▶ **EXERCISE**
Look through the lines below and extract any with the word "color".

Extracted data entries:

--- START ---

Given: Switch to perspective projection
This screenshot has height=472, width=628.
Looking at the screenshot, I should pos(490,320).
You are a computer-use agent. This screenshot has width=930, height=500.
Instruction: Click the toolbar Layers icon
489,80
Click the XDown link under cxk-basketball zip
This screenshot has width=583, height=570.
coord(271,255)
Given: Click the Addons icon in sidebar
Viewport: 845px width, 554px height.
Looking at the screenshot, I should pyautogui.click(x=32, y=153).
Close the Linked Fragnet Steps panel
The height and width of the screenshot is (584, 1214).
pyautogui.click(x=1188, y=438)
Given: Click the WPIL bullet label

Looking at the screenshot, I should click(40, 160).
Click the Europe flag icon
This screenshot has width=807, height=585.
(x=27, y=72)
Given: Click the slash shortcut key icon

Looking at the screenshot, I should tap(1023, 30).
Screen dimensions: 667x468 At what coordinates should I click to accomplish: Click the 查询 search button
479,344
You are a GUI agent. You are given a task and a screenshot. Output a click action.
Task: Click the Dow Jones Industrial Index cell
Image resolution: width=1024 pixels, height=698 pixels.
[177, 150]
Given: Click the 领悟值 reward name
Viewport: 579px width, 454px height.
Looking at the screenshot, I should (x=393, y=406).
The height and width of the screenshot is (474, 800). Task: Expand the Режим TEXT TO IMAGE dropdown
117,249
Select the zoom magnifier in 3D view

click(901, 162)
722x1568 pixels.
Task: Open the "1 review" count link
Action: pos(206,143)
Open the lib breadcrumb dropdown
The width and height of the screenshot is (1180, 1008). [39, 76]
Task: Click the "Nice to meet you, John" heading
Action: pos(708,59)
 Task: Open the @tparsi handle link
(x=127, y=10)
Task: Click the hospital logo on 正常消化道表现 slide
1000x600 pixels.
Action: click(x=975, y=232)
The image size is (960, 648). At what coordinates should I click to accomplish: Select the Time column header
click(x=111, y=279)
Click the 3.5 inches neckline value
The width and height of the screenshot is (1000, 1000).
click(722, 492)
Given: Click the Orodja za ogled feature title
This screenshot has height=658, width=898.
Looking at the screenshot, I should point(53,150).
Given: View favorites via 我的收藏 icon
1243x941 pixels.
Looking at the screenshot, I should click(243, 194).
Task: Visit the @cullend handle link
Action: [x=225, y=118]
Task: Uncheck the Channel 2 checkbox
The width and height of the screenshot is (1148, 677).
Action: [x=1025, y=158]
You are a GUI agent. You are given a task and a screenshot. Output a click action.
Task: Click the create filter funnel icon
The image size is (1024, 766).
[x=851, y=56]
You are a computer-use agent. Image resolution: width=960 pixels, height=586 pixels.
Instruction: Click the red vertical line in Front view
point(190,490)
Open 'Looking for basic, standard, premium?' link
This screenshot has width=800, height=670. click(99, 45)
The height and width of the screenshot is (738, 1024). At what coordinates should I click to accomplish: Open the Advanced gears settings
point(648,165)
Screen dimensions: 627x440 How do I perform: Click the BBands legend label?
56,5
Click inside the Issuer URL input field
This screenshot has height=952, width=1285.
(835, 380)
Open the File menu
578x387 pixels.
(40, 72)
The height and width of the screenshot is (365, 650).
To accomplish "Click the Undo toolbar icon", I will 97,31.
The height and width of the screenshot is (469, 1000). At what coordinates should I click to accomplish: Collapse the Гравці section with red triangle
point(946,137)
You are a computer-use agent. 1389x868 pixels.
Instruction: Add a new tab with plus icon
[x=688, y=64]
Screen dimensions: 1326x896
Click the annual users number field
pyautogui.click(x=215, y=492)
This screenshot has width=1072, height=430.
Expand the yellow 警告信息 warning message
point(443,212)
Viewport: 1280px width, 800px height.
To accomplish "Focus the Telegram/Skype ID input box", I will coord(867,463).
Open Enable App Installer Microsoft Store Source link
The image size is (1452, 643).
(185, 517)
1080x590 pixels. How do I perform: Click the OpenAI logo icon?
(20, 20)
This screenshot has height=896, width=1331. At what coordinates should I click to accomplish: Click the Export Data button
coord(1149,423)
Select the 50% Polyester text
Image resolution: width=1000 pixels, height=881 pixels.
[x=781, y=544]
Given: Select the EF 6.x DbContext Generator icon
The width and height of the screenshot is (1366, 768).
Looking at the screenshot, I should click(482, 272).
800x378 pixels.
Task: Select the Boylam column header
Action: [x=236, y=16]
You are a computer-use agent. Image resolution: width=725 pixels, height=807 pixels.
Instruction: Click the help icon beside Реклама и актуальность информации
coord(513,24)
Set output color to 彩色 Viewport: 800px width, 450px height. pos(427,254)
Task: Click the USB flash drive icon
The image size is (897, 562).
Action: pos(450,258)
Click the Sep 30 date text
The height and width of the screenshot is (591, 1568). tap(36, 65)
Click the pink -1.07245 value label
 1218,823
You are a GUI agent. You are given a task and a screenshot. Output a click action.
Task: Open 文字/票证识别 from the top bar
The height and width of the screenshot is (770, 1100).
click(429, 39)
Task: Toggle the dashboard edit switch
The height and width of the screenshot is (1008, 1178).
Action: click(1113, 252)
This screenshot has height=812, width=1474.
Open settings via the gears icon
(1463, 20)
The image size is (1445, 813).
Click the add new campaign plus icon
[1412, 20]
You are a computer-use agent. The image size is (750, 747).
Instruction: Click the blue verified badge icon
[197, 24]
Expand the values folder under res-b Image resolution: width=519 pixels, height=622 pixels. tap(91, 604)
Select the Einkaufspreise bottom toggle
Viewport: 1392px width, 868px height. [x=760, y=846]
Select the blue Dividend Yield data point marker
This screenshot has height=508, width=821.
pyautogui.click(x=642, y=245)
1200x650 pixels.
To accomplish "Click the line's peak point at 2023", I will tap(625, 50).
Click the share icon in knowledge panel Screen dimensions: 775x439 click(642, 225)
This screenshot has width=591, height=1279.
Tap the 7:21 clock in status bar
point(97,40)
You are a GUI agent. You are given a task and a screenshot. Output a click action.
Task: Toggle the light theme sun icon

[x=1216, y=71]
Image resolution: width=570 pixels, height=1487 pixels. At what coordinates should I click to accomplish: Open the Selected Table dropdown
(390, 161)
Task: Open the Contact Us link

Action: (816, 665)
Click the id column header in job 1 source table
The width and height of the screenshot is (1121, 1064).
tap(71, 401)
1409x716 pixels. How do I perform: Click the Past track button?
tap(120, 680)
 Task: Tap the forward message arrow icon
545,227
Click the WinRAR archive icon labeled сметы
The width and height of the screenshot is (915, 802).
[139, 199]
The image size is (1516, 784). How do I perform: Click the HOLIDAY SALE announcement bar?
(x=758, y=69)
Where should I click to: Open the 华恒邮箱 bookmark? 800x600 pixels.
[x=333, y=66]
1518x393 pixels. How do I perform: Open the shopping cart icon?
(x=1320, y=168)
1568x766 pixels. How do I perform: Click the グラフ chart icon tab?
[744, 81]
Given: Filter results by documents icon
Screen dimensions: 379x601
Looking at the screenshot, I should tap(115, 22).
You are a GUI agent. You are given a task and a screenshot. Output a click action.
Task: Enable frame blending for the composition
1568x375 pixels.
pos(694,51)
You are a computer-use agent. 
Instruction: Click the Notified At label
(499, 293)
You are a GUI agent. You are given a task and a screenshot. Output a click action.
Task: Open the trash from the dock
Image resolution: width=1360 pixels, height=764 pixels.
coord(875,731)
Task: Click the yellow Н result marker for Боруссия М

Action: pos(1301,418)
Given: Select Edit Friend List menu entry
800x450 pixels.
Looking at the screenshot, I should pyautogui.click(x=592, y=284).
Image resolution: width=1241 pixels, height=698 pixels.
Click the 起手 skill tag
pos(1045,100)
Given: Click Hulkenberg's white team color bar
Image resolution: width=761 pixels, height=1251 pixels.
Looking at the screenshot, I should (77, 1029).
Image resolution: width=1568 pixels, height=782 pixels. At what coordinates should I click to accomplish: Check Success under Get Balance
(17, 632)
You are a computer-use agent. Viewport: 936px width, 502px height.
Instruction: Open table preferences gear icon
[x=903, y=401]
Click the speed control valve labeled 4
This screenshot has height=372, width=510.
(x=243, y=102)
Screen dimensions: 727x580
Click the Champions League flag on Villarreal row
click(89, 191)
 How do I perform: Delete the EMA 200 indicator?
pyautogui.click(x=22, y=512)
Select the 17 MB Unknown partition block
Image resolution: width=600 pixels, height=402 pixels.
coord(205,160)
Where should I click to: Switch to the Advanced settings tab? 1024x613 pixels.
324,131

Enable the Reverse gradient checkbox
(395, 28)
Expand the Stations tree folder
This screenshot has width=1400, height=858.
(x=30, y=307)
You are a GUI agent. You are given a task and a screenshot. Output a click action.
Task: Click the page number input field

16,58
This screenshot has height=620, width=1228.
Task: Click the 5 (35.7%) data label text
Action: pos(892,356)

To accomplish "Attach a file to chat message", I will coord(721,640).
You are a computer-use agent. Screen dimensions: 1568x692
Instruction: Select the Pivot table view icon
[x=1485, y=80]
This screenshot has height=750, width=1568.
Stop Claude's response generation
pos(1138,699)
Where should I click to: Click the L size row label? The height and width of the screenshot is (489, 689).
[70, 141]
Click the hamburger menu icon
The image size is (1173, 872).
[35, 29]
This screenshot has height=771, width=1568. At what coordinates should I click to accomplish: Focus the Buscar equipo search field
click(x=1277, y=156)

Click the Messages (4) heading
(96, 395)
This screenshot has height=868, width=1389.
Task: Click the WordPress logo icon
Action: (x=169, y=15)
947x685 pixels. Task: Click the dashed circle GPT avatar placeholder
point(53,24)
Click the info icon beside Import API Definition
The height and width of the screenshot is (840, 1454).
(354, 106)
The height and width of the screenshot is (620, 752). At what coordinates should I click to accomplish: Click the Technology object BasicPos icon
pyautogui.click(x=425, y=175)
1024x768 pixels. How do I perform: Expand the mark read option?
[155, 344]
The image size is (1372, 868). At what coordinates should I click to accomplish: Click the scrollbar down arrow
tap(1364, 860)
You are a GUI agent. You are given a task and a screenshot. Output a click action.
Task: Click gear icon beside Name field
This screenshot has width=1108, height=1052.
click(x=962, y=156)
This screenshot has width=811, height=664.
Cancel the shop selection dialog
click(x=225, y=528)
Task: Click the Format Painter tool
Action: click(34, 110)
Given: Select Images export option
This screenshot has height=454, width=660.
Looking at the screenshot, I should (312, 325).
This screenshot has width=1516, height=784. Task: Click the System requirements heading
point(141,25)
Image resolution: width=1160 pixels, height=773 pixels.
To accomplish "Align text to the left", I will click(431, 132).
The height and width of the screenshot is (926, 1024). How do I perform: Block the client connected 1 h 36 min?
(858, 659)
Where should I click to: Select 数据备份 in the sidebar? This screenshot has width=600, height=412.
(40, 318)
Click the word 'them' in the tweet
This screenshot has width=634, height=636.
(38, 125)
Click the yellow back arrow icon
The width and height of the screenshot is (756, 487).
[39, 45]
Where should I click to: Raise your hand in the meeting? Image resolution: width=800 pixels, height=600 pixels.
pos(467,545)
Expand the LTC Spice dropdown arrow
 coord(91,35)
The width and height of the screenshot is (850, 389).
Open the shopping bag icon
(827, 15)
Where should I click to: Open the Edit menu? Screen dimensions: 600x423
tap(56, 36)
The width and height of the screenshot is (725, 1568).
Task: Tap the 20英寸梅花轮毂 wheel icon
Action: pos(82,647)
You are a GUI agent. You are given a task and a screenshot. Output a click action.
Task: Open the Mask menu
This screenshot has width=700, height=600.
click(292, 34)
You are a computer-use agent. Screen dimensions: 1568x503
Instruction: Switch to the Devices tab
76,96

--- END ---

▶ **YOUR SOLUTION**
Set output color to 彩色 Viewport: 800px width, 450px height. pos(427,254)
Given: Click Hulkenberg's white team color bar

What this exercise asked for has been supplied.